Stop me if you’ve heard this before.
One of the game’s preeminent left-handed starters is a free agent, and he’s very much on the Yanks’ radar. In fact, it’s been an open secret for nearly a year that the Yankees have wanted to pursue this pitcher once he hits the open market, but there are fears that another team could step in. Rumors are that he enjoys playing close to home. Rumors are that if his home town team gives him the right contract, he’d gladly take it over a similar offer from the Yankees. Rumors are he wants more years than the Yanks want to give him, and that could be the so-called dealbreaker.
It’s beginning to sound a lot like CC, isn’t it? Clifton Phifer Lee and Carsten Charles Sabathia have been good friends since their days on the Indians. While the two didn’t come up together, they were teammates from 2002 until 2008, and if Brian Cashman and the Yankees have their way, the two lefties will again don the same uniforms.
The similarities in their free agent storylines are uncannily similar, and that’s no coincidence. In each case, the Yanks made it known that they wanted the pitcher in question, and in each case, the player’s side is playing it coy. Ultimately, it will come down to the dollars. If the Yankees overwhelm every other offer, as they have the resources to do, Lee will be in the Bronx come April. The pressure from the Players Union as well as the allure of the dollars is too strong to overcome whatever ties Lee built up over just three months in Texas.
But as the back of my mind is a question about the Lee and Sabathia sagas: Do we want them to end the same way?
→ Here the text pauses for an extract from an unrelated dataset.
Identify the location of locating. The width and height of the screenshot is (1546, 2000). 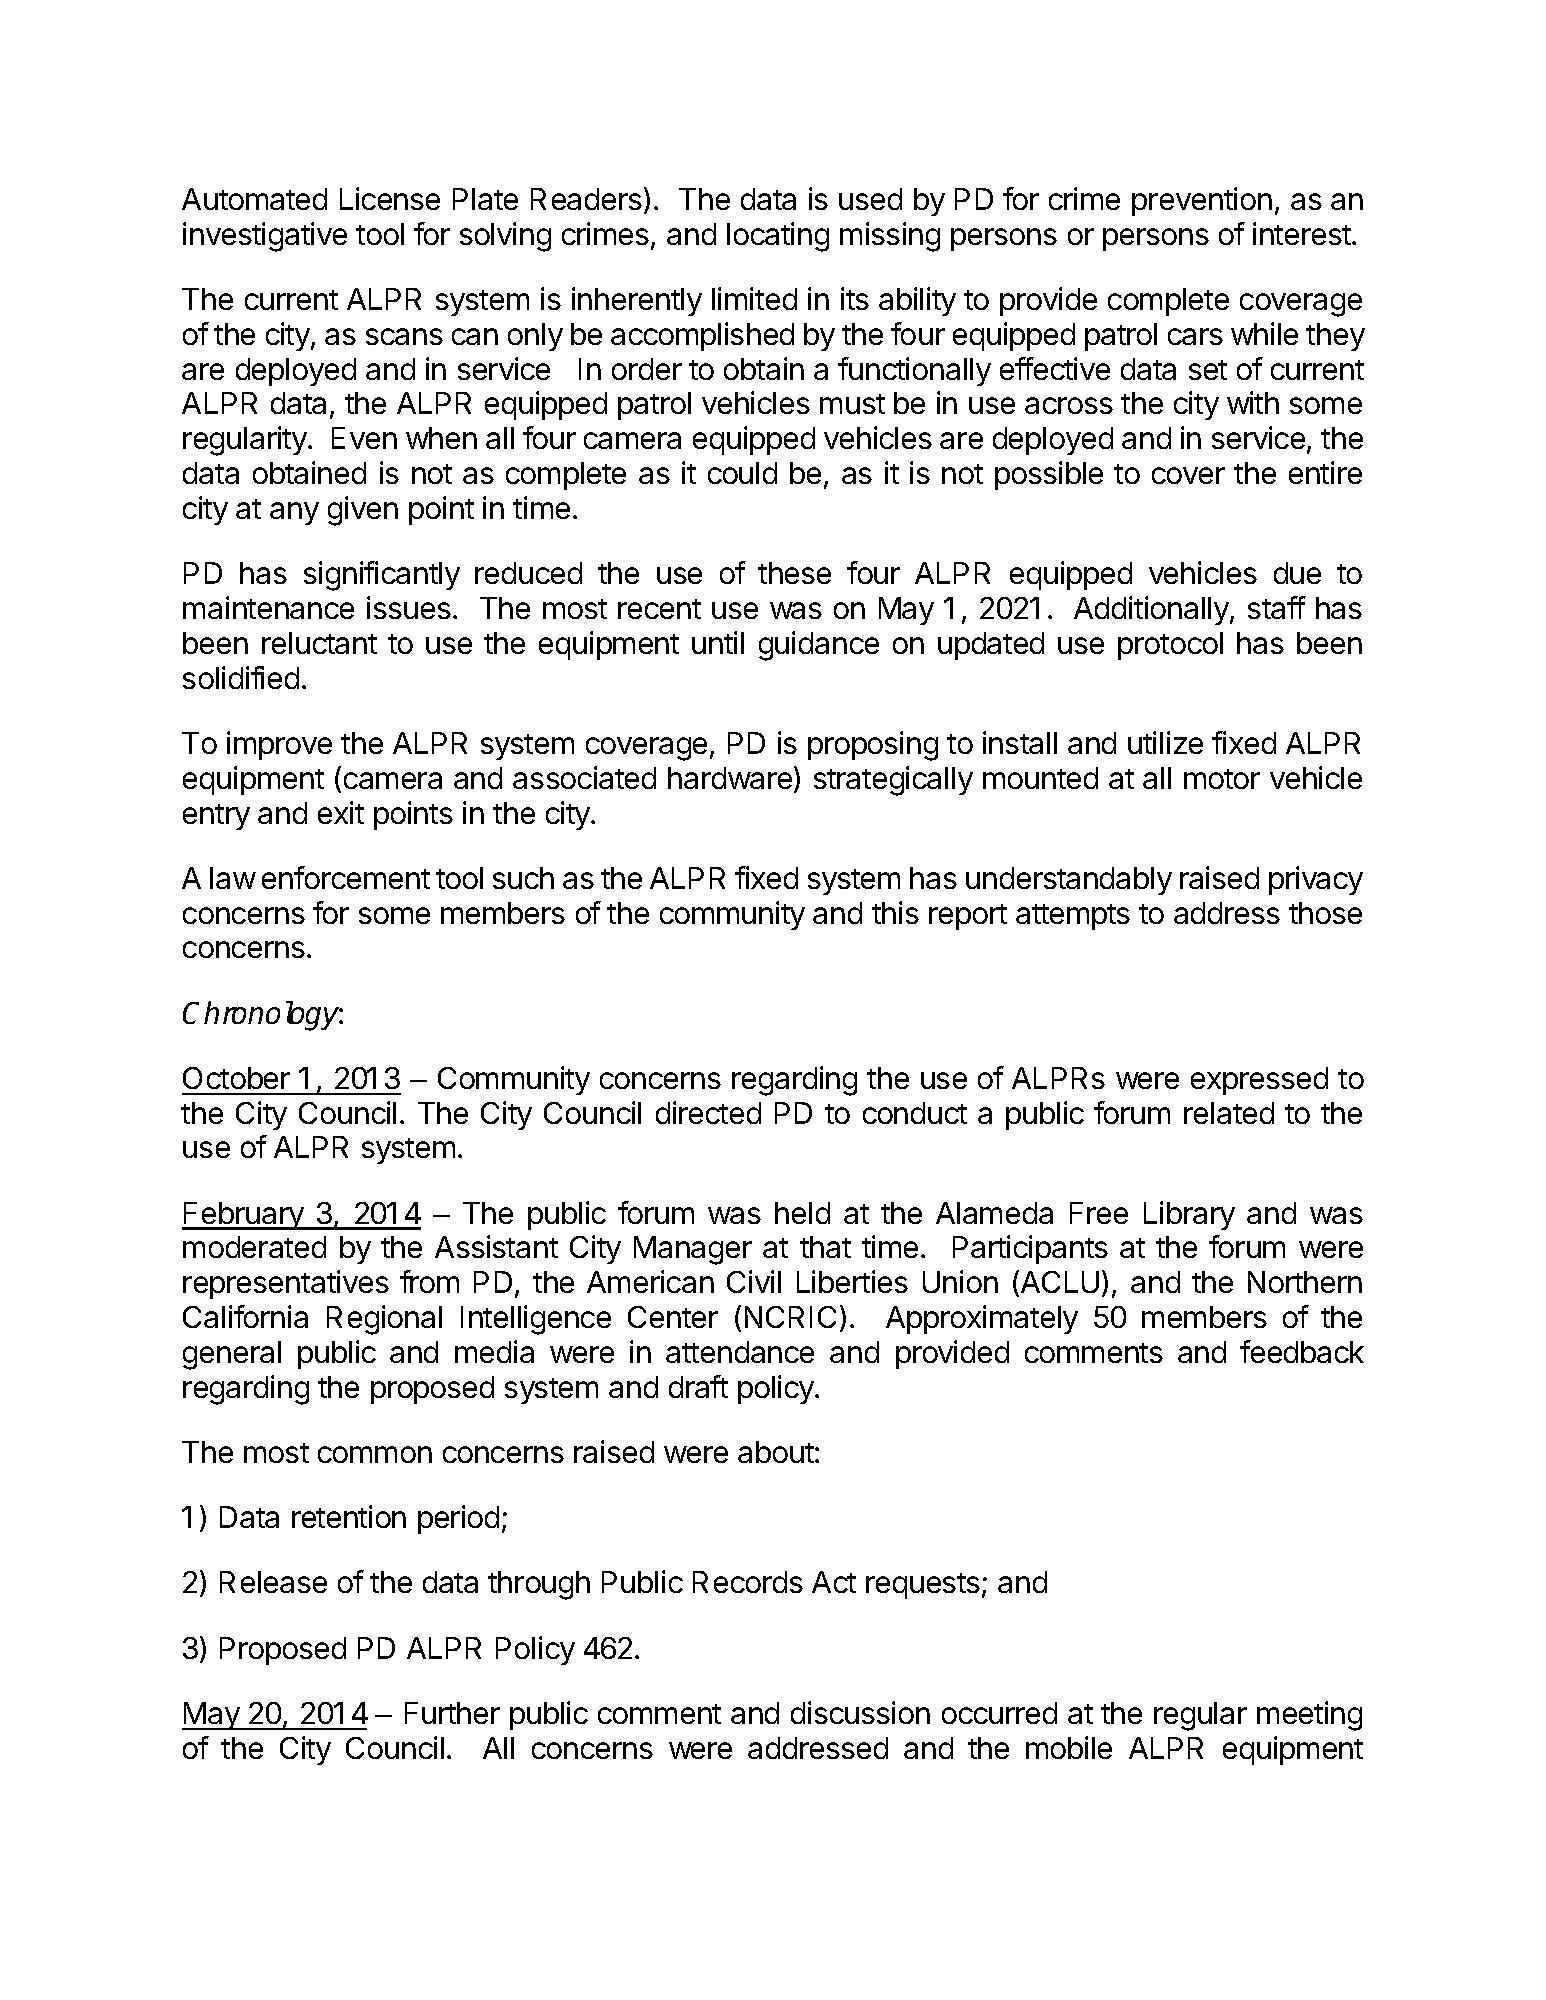
(778, 237).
Do we truly want Lee to sign a six- or possibly seven-year mega-deal for Sabathia bucks?
For starters, a few key years separate Sabathia from Lee. When CC signed with the Yanks, he had just finished his age 27 season. It was the ideal time for him to hit free agency, and he signed a contract that could cover up through and including his age 34 season. Lee, on the other hand, just threw his age 31 season. A six-year deal would lock him up through his age 37 season and a seven-year deal through age 38. In baseball years, that’s a significant difference.
In Newsday today, Ken Davidoff opines on the Yanks’ choice. It’s quite the conundrum, he says:
Common sense tells you that the Yankees, who appear increasingly desperate to sign the lefthander, will be the team to step up to six. In doing so, they’ll ensure that Lee turns away the Rangers, for whom he enjoyed playing so much.
And baseball wisdom tells you that the Yankees, by doing so, again would be sacrificing long-term viability for the sake of a short-term gain. It’s a practice they’ve exhibited too often, even since Brian Cashman took full control of the baseball operations after the 2005 season.
On the one hand, the Yanks have been willing to let players go. Hideki Matsui and Johnny Damon were both dispatched from New York amidst fan outcry, but the team didn’t suffer without them. On the other hand, though, the Yankees are saddled with A-Rod’s monster contract, with A.J. Burnett’s right arm, with three or four years of 37-and-counting Derek Jeter at 27-and-counting dollars. The team is paying more and more now to win later without focusing too much on the downside of that strategy.
One day, it’ll come back to bite the Yanks. Maybe in 2013 or 2014, we’ll suffer through a mediocre year of aging players who must play out the final few years of their careers and mega-contracts. Maybe we’ll regret this spending spree. Will another World Series make it all OK? That, said Davidoff, is “tomorrow’s problem.” Today, we worry about what it will take to land Lee, misgivings and all.